Mace in a happy place
Mace in a happy place

I held back my reservations though because Gary Oldman soon appeared. It was exciting because you didn’t know what franchise he was going to bring to the crossover table: was he going to be Sirius Black from the Harry Potter series or Commissioner Gordon from the Dark Knight trilogy? It was like a game of crossover Russian roulette. It was kind of hard to tell who he was because everyone kept calling him Dr. Dennett Norton.  I figured that he was Gordon because Gordon was more likely to become a doctor and he looked more like Gordon and he was the same kind of ‘Good guy trying to do right in a bad town’ that Gordon was. But then again sometimes people thought he was bad, just like Sirius…

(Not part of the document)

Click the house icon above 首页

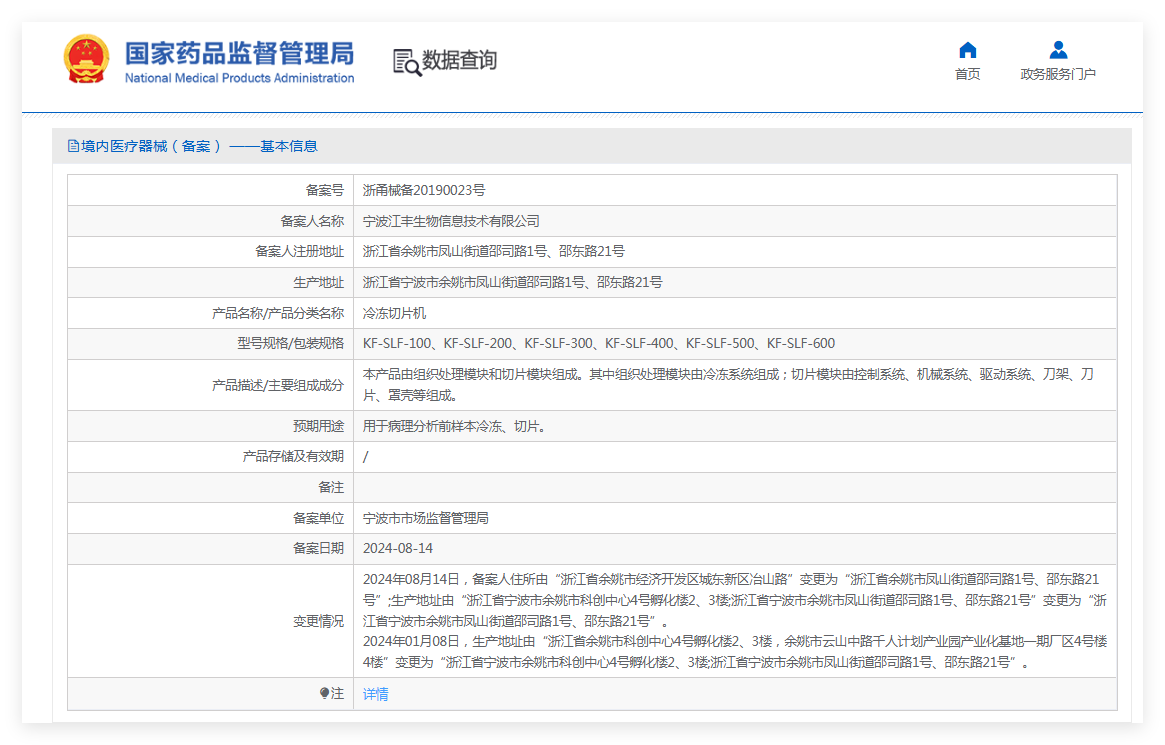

As the film progressed I managed to figure out why Mace Windu was acting so weird. I realised that as well as acting as a crossover, the film also functioned as a sort of Star Wars spin off prequel, telling the story of Mace’s days as an angry television host before he became a Jedi. It not only told us the story of the angriest Jedi in the galaxy, it informed us of the little known origins story of that anal, pedantic, golden robot we all know and love: C-3P0.

RoboCop
This was strangely easy to find.

It turns out that before Anakin built him in the Phantom Menace, C-3P0 was actually a gruff maverick cop who got blown up by a car bomb for trying to expose a pair of dirty cops in his precinct. Another thing we didn’t know about C-3P0: before entering his both emotionally and sexually heated civil partnership with R2-D2 he was straight and had a human family of his own. We first see 3-P0’s family right before he gets blown up, he comes home and kisses his son on the head four times in the space of about a minute and it made me think ‘Wow, either C-3P0 has a worrying hair fetish or he really loves his son.’ After he puts his son to bed by stroking him in an unsettlingly tender way (which would usually be reserved for a significant other or a dog you really like) C-3P0 almost has sex with his wife for no apparent reason, however he puts it on pause to go out and stop his car alarm from going off because he says it will wake up his son. ‘Aw, I really like this origins version of C-3P0’ I thought ‘with all the strange stroking and obsessive head kissing and almost having sex I can I tell he really loves his family, I really hope nothing bad happens to him’. Then he got blown up.

RoboCop

Meanwhile, the Batman that’s not Christian Bale or George Clooney or Val Kilmer or Adam West but is actually Beetlejuice, reveals that Wayne Enterprises wants to meld man and machine to create RoboCop to make lots of money or something equally evil like that. So they get Gary Oldman/Sirius Black/Commissioner Gordon to turn C-3P0 into a robot. Then there’s a cool bit where 3P0 kills lots of other 3P0s without the human bits as some sort of test and Rorschach from Watchmen is there too and Hocus Pocus by Focus is playing.

Robocop-2014

Even though this film is called RoboCop (C-3P0) it really relies on Gary Oldman/Sirius Black/Commissioner Gordon/Count Dracula/George Smiley/The baddy in Léon: The Professional/The baddy in The Book of Eli to carry it. As it’s kind of hard to really identify with C-3P0 as for a lot of the time you can only see his lips, and although they are very nice lips, a good pair of lips is not enough to carry a film by itself. Just look at Megan Fox in Transformers 2.